Klicken Sie auf die einzelnen Gründe und sehen Sie sich die URLs selbst an. Wenn Sie sehen, dass /Kollektionen/ Pfade, an deren Ende ein Tag steht, oder ein Filter. Parameter: Sie haben die Seiten gefunden, um die es in diesem Artikel geht.
Die Zeile “Indiziert, obwohl durch robots.txt blockiert” sorgt für Verwunderung, daher sollte man es klar und deutlich sagen: Es handelt sich nicht um einen Fehler. In der Dokumentation von Shopify selbst wird dies als normales Verhalten und in der Regel kein Grund zur Sorge, da Suchmaschinen eine Seite, die sie an anderer Stelle entdeckt haben, indexieren können, ohne sie jemals zu crawlen.
Möglicherweise finden Sie auch eine Reihe von URLs in der Kategorie “Gecrawlt, derzeit nicht indexiert” – damit teilt Google Ihnen mit, dass es die Seite geprüft und entschieden hat, dass sie keinen Platz im Index verdient. Dieser Status hat seine eigenen Ursachen und Lösungen, auf die ich in gecrawlt, derzeit nicht indexiert.
Eine Anmerkung zum Umfang: In diesem Artikel geht es um die URLs, die Ihr Online-Shop generiert – dabei handelt es sich um ein Problem beim Crawling und bei der Indizierung. Wenn Ihre Produktdaten auch in Google Shopping übertragen werden, handelt es sich dabei um einen separaten Bereich mit eigenen Regeln, auf die ich im Leitfaden zu den Anforderungen des Merchant Centers.
Inwieweit spielt es also wirklich eine Rolle, dass Shopify Inhalte aus Kollektionen dupliziert?
Ehrlich gesagt, für einen Shop mit 20 Produkten und drei Tags ist das nicht besonders viel. Google ist gut darin, selbstständig eine kanonische URL auszuwählen, und Sie haben Besseres zu tun, als eine Handvoll Tag-URLs zu bereinigen, auf die ohnehin niemand jemals gelangen würde.
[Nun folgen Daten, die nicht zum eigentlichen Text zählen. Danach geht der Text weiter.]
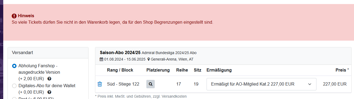This screenshot has height=99, width=354.
Task: Click the Rang / Block column header
Action: (x=120, y=70)
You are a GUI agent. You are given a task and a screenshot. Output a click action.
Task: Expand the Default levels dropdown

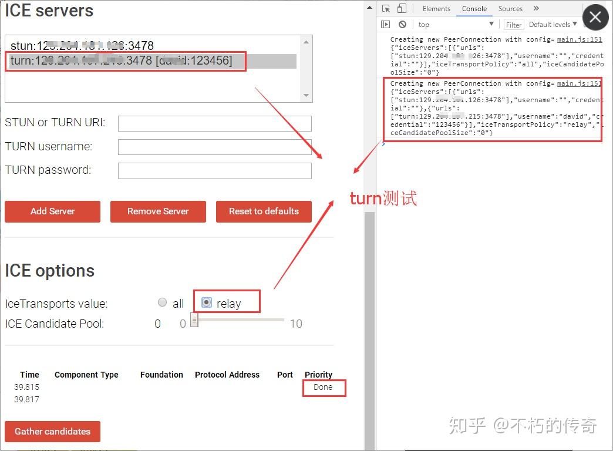[551, 24]
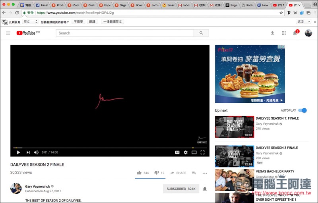Open the YouTube hamburger guide menu

(8, 33)
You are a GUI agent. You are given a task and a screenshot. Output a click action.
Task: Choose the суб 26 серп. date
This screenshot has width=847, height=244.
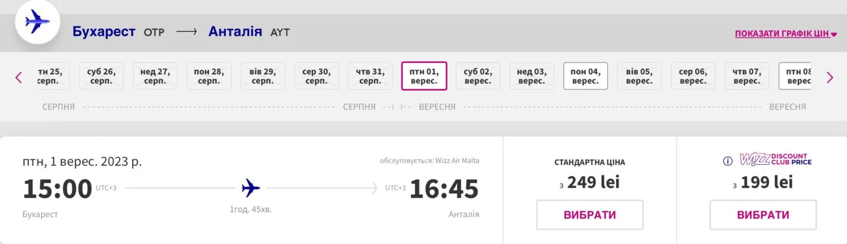[x=101, y=76]
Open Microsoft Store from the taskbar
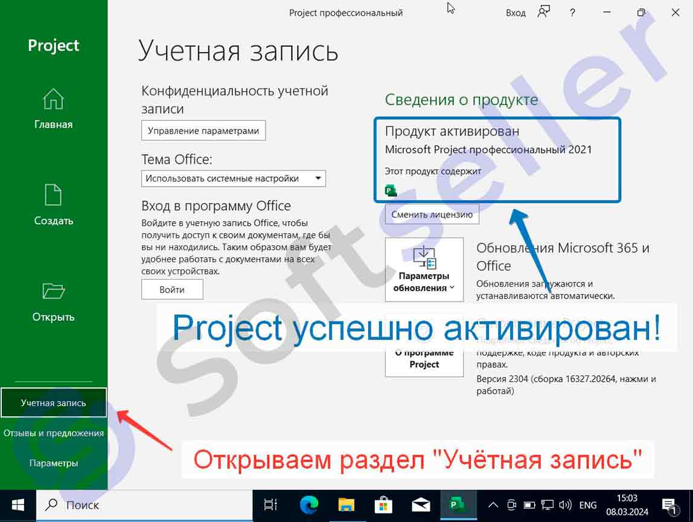This screenshot has width=693, height=522. (x=383, y=505)
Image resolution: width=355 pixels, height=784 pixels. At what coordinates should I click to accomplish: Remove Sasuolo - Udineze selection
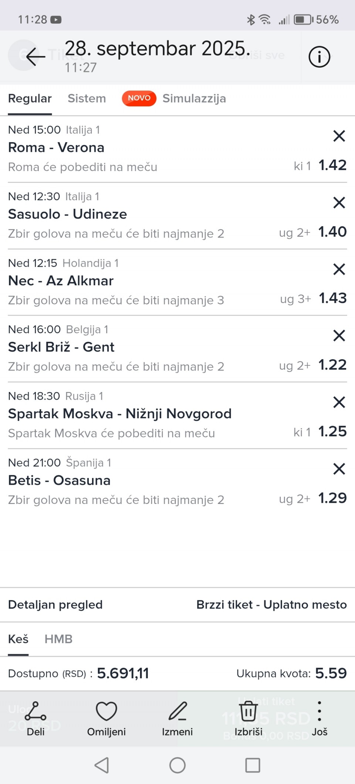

Es spielt erst dann eine Rolle, wenn die Multiplikation ins Spiel kommt. Ein Shop, der schnell neue Kollektionen hinzufügt – jede mit einem Dutzend Tags und aktivierten Filtern –, erzeugt Hunderte von crawlbaren Beinahe-Duplikaten, ohne dass dies von einer einzigen Person bewusst entschieden wurde.
Wäre dies mein Shop, würde ich nicht gleich mit einer „noindex“-Durchforstung beginnen. Ich würde die URLs der Kollektionen exportieren, die Google tatsächlich gecrawlt hat, sie in die drei Kategorien der obigen Tabelle einordnen und davon ausgehen, dass ich mindestens eine Tag-URL mit echter Nachfrage finde, die es verdient, zu einer richtigen Kollektion zu werden.
Das rückt die ganze Aufgabe in ein neues Licht. Das Aufräumen lohnt sich zwar, aber der eigentliche Gewinn ist die Sammelseite, von der Sie gar nicht wussten, dass Sie sie brauchen – und die bekommen Sie durch noch so viel kanonische Aufräumarbeit nicht.
Sie sind sich nicht sicher, welche URLs aus Ihrer Sammlung Sie behalten sollen?
Schick mir die Liste, dann schaue ich mal nach. Du kannst kontaktieren Sie uns oder E-Mail direkt, und ich sage Ihnen gerne, welche davon nur Ballast sind und welche Sammlung es wert ist, aufgebaut zu werden.